The raw data that emerges from your company's operations often contains valuable business insights and opportunities. Trends in historical data can help mold your present and future business decisions. For example, a department restructuring in the past might have had cascading effects on sales that can teach important lessons to your management.

However, an enterprise’s instinct has always been to retain only the data that employees of the time assumed would be directly useful in decision-making. There were good reasons for this prioritization in the past. Expensive data storage costs, weak hardware, and limitations of data analysis techniques made storing all data a complex, expensive effort that was difficult to justify to management.

But in recent years, cloud services have made it possible to cheaply store and process petabytes of data. Simultaneously, data science and machine learning techniques have also improved to a point where they can find associations and correlations across petabytes of data.

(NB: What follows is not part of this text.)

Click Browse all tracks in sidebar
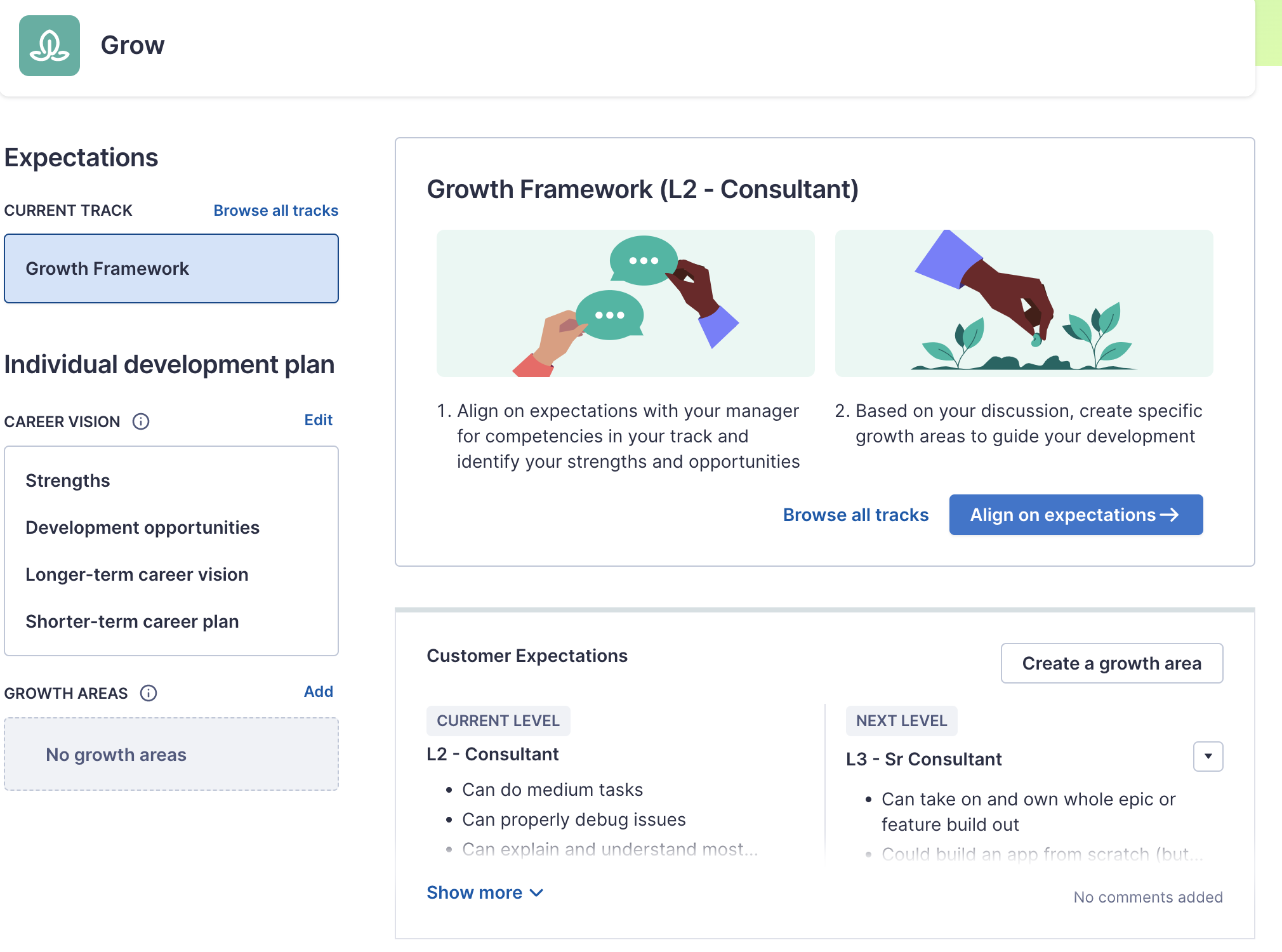coord(275,211)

These two developments enable all data to be stored and analyzed in systems called data lakes. 

The key philosophy behind data lakes is that all your data is valuable because business insights can emerge from any part of it at any time. This idea has found widespread acceptance given that demand for data lakes is projected to grow by 20.6% every year from 2020 to 2027.

In this practical guide, you'll get to know the principles, architectures, and technologies we use for your data lake implementation.

What Is a Data Lake?

A data lake is a software and ETL pipeline system for long-term storage, retrieval, and analysis of all the data in any form that an enterprise consumes and produces over its lifetime. 

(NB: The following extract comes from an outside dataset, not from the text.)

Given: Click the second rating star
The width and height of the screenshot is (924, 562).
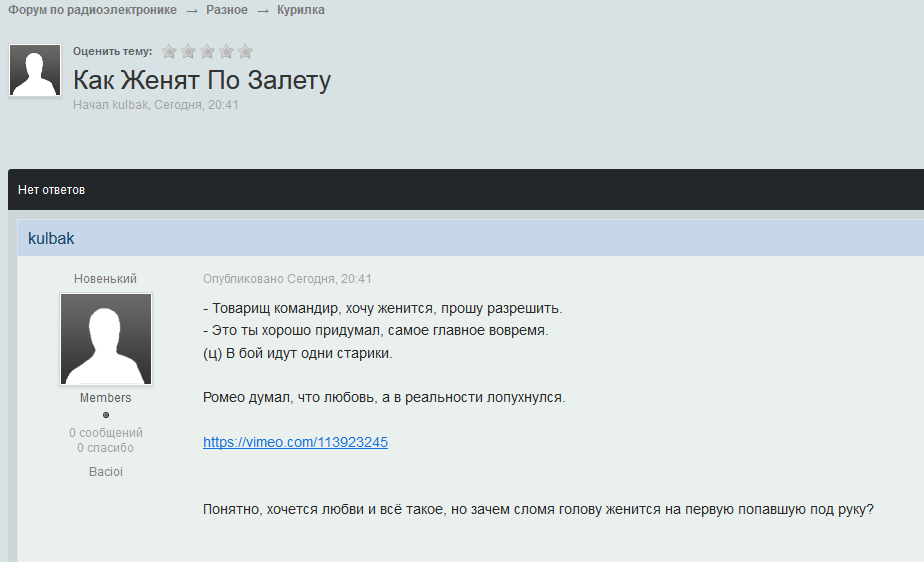Looking at the screenshot, I should tap(189, 51).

This may sound underwhelming but consider that "all the data in any form over a lifetime" implies handling:

  • Data of every variety: Relational data, text, filesystems, time series, images, or audio
  • Data of any volume: From kilobytes to petabytes and more
  • Data with any structure: Structured, semi-structured, or unstructured data
  • Data in any processing state: Raw, modified, curated, or generated data
  • Data from any data source: From databases, data warehouses, or real-time streaming data from Internet of Things (IoT) devices
  • Data from any time: Historical, contemporary, and future data

Seen in this light, it's obvious that a data lake is orders of magnitude more complex than any other big data management system.  We use a set of core principles to control this complexity when implementing data lakes.

Principles for a Data Lake Implementation

We use these foundational principles to guide all our architecture and technology decisions.

Business Insights Can Come From Anywhere at Anytime

We recommend preserving all your data because business insights can come from any subset of that data at any time. They emerge from imaginative business analysts and data scientists who can creatively join the dots across datasets and times. Such creativity is impossible unless you have preserved the data systematically.

Raw Data Has Business Value

We believe that all your data — even raw, messy data — holds inherent business value just waiting to be discovered. The mere ownership of some enterprise data may open up new business opportunities for you in future.

A data lake's workflows should ensure that no data is discarded based on the business or engineering thinking of a particular time period. At the same time, it should not become an unorganized data swamp where data is simply dumped without any context.

Your raw data may be semi-structured data or unstructured data. All data has some structure but the relevance of that structure to your particular enterprise decides if it's semi-structured or unstructured.

For example, the XML structure of XML-ACH bank transaction data is relevant to a financial enterprise but because it can’t be queried without modification, it's termed semi-structured. A scanned image of an official letter also has some structure — perhaps one defined by the JPEG standard. But since the enterprise is only interested in the text captured in that image and not its JPEG encoding, it's considered unstructured.

Unstructured data example
An example of unstructured data in a scanned legal document. Computer vision and OCR are used to extract useful data like case plaintiff, case defendant, court address, and attorneys.

Support Diverse Users and Roles

Your data lake should support all the different data roles and their use cases in your company:

  • Your business analysts expect business intelligence data in relational databases.
  • Your data scientists expect data in raw formats like JSON and CSV or in relational databases.
  • Your data engineers expect data in binary formats like Parquet to optimize performance.

Self-Service

A data lake should provide self-service features to all its end users. Your employees can search for the data they need, request and receive access automatically, explore the data, run their analytics, and add any new data or results to the data lake.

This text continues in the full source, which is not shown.